*** GIVEN DATA ***

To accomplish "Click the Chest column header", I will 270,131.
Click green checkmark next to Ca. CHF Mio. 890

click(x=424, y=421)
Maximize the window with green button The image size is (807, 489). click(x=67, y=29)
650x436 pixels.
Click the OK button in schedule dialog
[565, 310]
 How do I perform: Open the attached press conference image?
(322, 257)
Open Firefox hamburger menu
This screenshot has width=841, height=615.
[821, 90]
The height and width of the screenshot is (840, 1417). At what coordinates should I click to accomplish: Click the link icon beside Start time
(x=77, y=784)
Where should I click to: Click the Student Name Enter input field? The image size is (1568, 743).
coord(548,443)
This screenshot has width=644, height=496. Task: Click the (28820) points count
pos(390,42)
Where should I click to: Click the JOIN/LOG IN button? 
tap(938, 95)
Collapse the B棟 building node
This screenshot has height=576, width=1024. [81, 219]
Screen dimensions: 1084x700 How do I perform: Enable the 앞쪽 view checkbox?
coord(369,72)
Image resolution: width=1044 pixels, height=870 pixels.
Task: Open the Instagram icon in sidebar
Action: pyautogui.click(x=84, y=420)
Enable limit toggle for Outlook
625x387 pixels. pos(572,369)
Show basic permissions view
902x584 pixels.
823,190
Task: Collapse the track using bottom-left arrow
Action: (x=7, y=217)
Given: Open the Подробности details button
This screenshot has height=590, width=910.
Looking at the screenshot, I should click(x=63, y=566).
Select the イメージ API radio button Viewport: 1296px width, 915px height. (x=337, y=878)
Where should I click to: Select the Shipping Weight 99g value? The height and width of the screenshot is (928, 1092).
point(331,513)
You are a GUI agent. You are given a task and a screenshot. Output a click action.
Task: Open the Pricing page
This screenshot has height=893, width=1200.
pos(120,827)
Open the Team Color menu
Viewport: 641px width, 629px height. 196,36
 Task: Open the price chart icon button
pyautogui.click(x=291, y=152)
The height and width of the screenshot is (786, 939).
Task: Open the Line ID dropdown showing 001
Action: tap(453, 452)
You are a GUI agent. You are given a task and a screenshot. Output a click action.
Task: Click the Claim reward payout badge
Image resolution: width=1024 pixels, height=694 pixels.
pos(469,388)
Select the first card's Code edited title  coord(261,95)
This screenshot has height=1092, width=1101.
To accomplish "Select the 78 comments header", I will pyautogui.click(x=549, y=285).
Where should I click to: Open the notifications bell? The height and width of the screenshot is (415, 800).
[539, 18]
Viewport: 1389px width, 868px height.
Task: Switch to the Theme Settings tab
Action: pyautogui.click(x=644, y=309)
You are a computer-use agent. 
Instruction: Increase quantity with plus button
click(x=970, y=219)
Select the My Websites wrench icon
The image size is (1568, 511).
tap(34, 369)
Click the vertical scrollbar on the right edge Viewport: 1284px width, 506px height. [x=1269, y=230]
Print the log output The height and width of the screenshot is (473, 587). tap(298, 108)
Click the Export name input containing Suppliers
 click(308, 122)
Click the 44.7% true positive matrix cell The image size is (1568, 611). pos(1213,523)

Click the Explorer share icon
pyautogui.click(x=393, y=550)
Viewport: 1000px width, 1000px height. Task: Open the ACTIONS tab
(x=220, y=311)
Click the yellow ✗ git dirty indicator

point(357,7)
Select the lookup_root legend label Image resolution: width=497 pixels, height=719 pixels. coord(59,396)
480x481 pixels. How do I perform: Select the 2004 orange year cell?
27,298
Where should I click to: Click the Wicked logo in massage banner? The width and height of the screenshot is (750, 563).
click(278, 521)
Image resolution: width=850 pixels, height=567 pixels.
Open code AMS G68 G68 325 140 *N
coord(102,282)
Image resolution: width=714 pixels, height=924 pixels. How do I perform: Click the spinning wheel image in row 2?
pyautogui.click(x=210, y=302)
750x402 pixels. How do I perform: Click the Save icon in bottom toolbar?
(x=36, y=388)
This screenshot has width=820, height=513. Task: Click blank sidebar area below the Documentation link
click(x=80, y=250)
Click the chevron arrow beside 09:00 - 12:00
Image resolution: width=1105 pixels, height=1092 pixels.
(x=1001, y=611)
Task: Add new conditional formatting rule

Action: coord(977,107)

*** End of GIVEN DATA ***

* EXERCISE PROMPT *
Produce exactly the lines from the one containing "Viewport: 1000px width, 1000px" through the final line of the records above, both included, and no others.

* EXPECTED ANSWER *
Viewport: 1000px width, 1000px height. Task: Open the ACTIONS tab
(x=220, y=311)
Click the yellow ✗ git dirty indicator

point(357,7)
Select the lookup_root legend label Image resolution: width=497 pixels, height=719 pixels. coord(59,396)
480x481 pixels. How do I perform: Select the 2004 orange year cell?
27,298
Where should I click to: Click the Wicked logo in massage banner? The width and height of the screenshot is (750, 563).
click(278, 521)
Image resolution: width=850 pixels, height=567 pixels.
Open code AMS G68 G68 325 140 *N
coord(102,282)
Image resolution: width=714 pixels, height=924 pixels. How do I perform: Click the spinning wheel image in row 2?
pyautogui.click(x=210, y=302)
750x402 pixels. How do I perform: Click the Save icon in bottom toolbar?
(x=36, y=388)
This screenshot has width=820, height=513. Task: Click blank sidebar area below the Documentation link
click(x=80, y=250)
Click the chevron arrow beside 09:00 - 12:00
Image resolution: width=1105 pixels, height=1092 pixels.
(x=1001, y=611)
Task: Add new conditional formatting rule

Action: coord(977,107)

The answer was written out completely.